About a week and a half ago James asked me for my input. I’ve been familiar with Michael and James’ commitment to being a good surrogate father with him for about 4 years now. I wasn’t sure that James really wanted to hear what I was going to tell him, because it was going to require that he listen to the red pill reason he didn’t like.
Having been raised by the feminine imperative, Michael is now making the transition into dealing with the insecurities that come as a part of that conditioning. He’s finally having sex with his first girlfriend and everything revolves around ensuring a future where he can perpetuate it. His girlfriend is one year behind him in school so his greatest ambition at this point is finding a way to guarantee they will be together once she graduates and moves on to some college of her choosing. His plan for his future is to follow along with whatever plan is her future.
Asking Michael to abandon her, in his own best interests, is to ask him to be selfish – much in the same fashion that he associates his biological father as being selfish. Michael can’t think past this because focusing on himself would be aligning himself with his real father. Beyond this, the reinforcement of semi-regular sex cements the certainy of his duty to making his future her future.
As expected, James didn’t like this revelation. He was a white knight, and to a degree so is Michael, but the point of contention was too obvious to ignore – Michael’s dependency on what the feminine imperative had conditioned into him (really both of them) was now at a loggerhead with the financial, personal and emotional investment James had committed himself to, and expected appreciation for, over the last six years.
James went into denial. He wouldn’t accept that what I’d been telling him for years was the source of his frustration with Michael. Out came the standard boilerplate platitudes, “Ah kids, they never appreciate anything you do for them! He’s just at that age. Who really knows what they want to do at 18? I didn’t.” I thought his words were ironic, not because he’d only been a parent for 6 years, but because of how similar his own experience was with Michael’s. It was almost a surrender for him. He wanted better for Michael, but that desire was conflicting with his own ego-investment in the feminine imperative.

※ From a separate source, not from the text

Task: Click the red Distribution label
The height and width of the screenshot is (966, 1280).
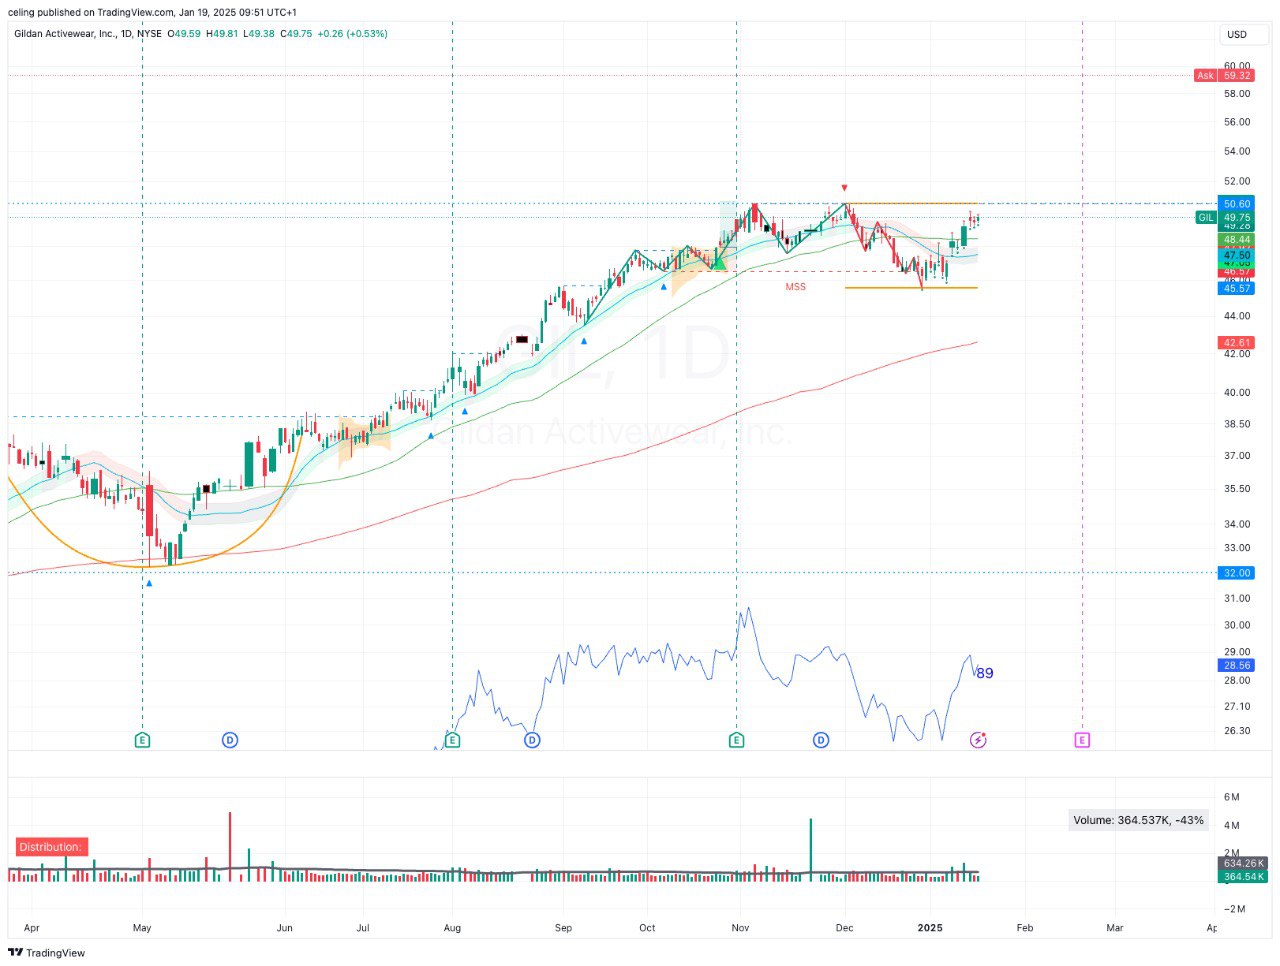Action: 50,847
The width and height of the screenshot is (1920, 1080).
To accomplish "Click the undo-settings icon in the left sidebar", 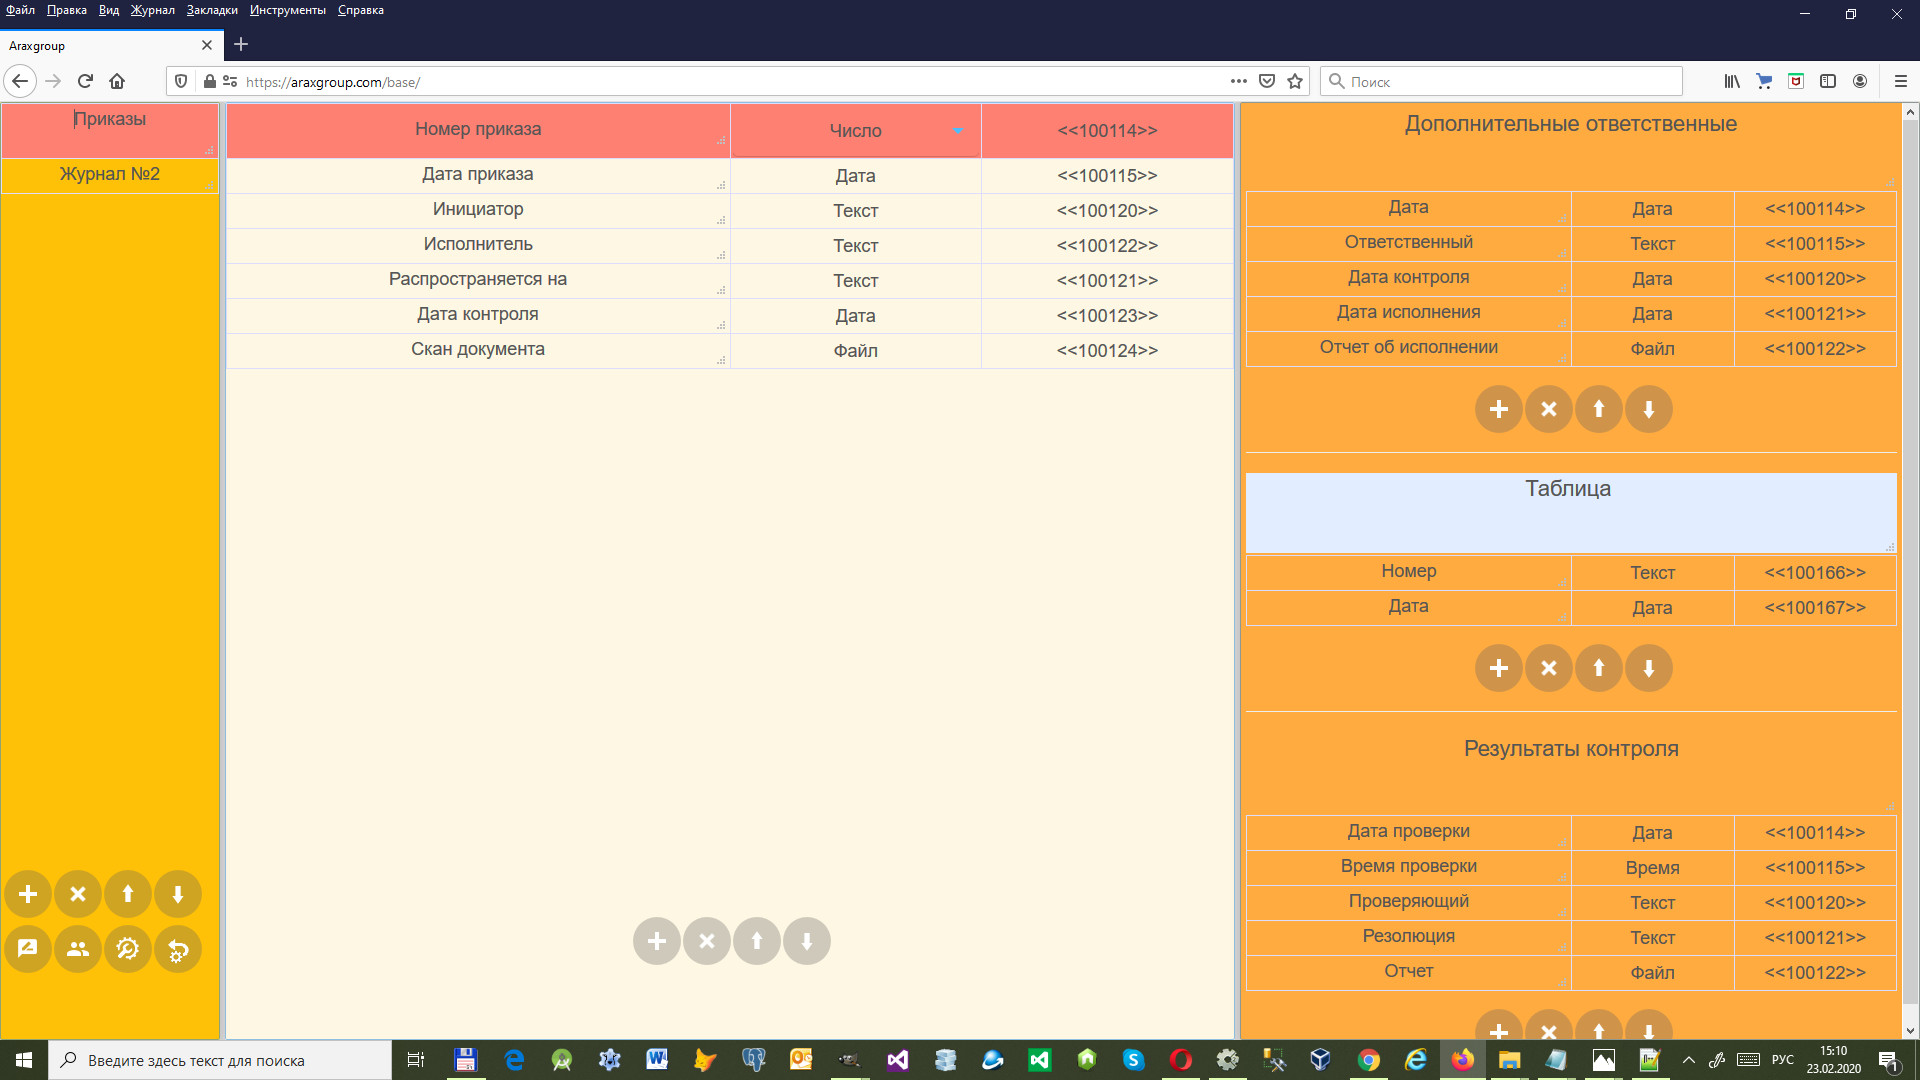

So I find myself at an impasse here. I’m attempting to simultaneously unplug a soon to be 18 year old kid and a 56 year old man, both suffering from from the same infection. James, like I think most men do, had hopes of directing his ‘son’s’ path towards a brighter future by avoiding the pitfalls he had to endure. Only now he’s being cruelly reminded of how his own social conditioning began by re-experiencing it through Michael.

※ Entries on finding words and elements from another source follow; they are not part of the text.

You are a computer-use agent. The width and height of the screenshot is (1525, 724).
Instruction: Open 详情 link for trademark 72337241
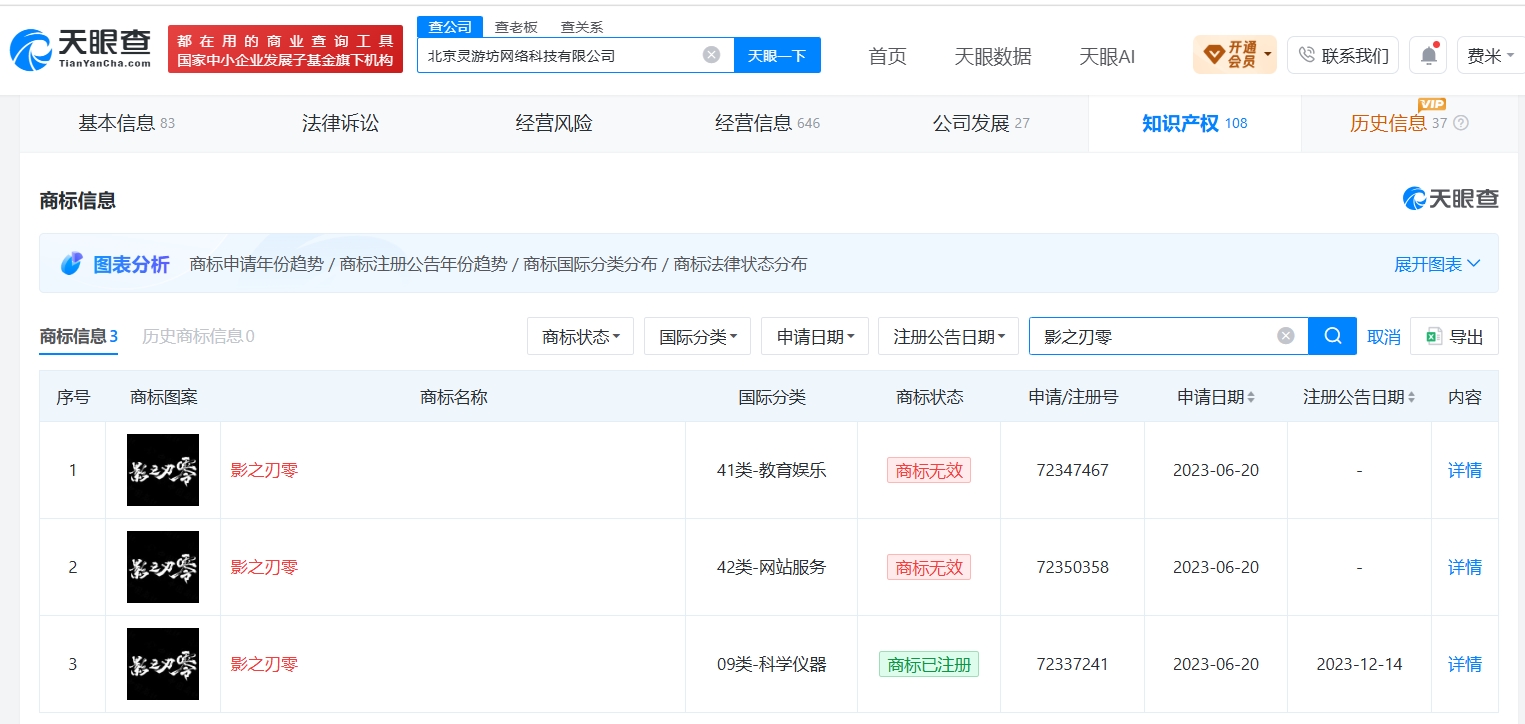[x=1465, y=664]
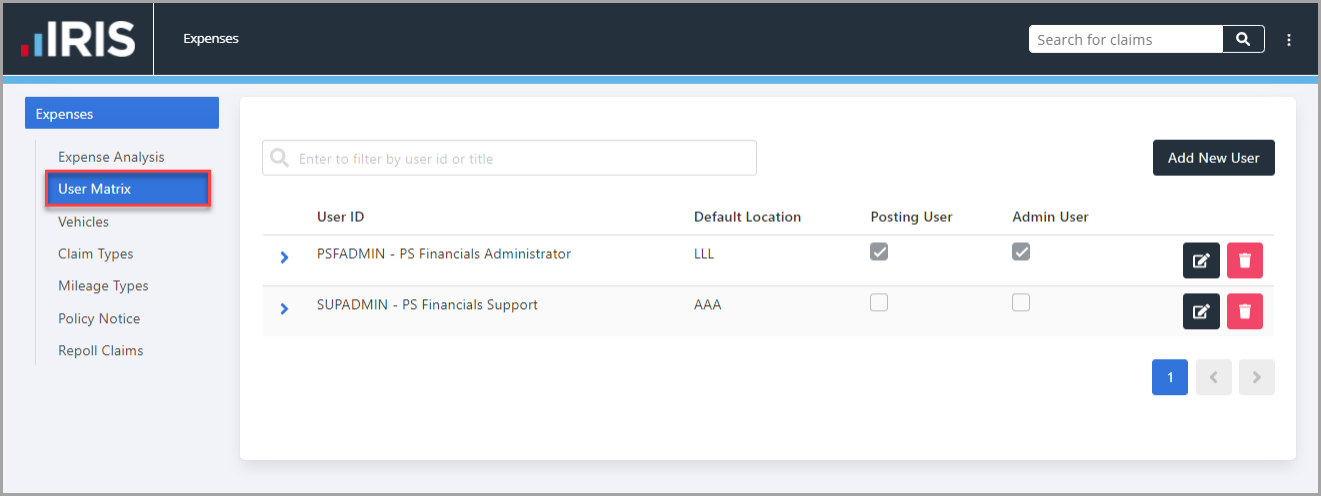The width and height of the screenshot is (1321, 496).
Task: Toggle Admin User checkbox for PSFADMIN
Action: pos(1021,252)
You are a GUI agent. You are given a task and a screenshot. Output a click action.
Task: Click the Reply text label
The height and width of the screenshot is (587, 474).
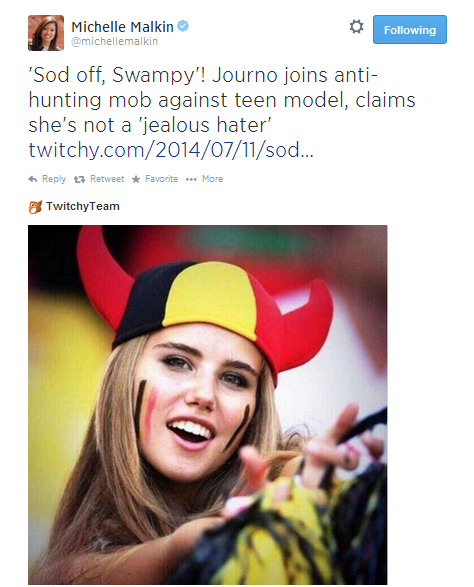pos(54,179)
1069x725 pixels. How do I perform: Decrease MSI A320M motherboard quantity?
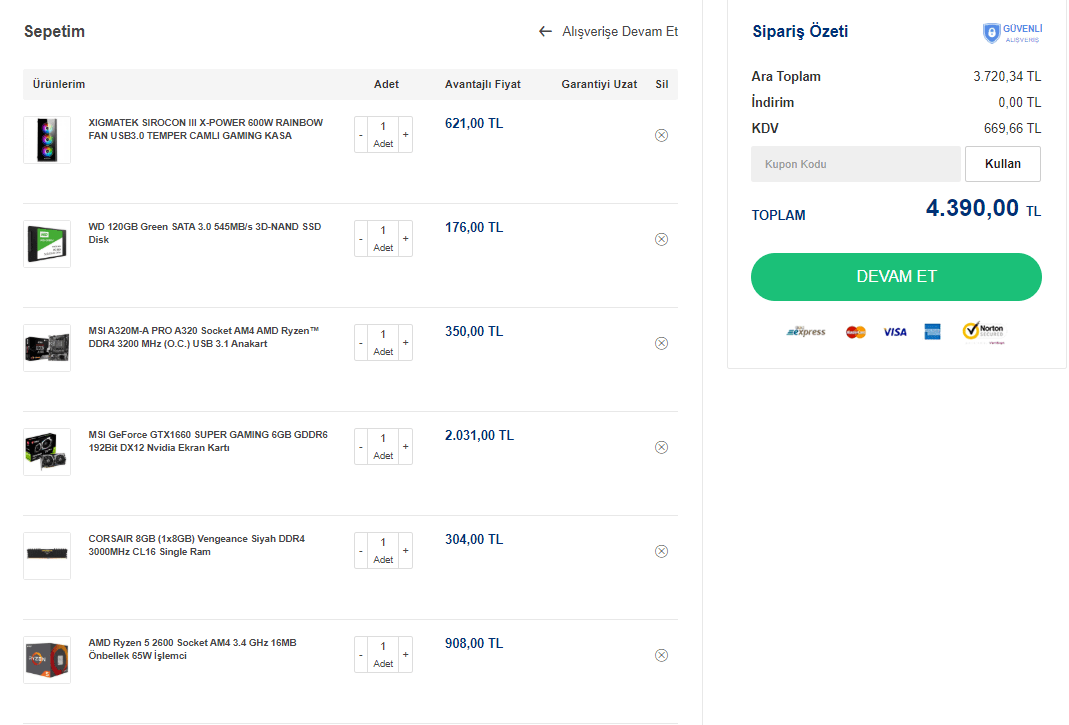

For his part Michael isn’t going to have any ambition for himself until he has nothing left to lose, including his girlfriend. He’s not going to join the military, sees no point in taking the SAT and will most likely only do just the bare minimum to sustain himself until such time that his girlfriend’s ambition supersedes his own and she moves on, or worse, he knocks her up. Even James’ framing the possibility of his girlfriend leaving him due to his lack of ambition doesn’t register for him because Michael’s feminine conditioning has ‘taught’ him that she’ll inherently appreciate his investment in her.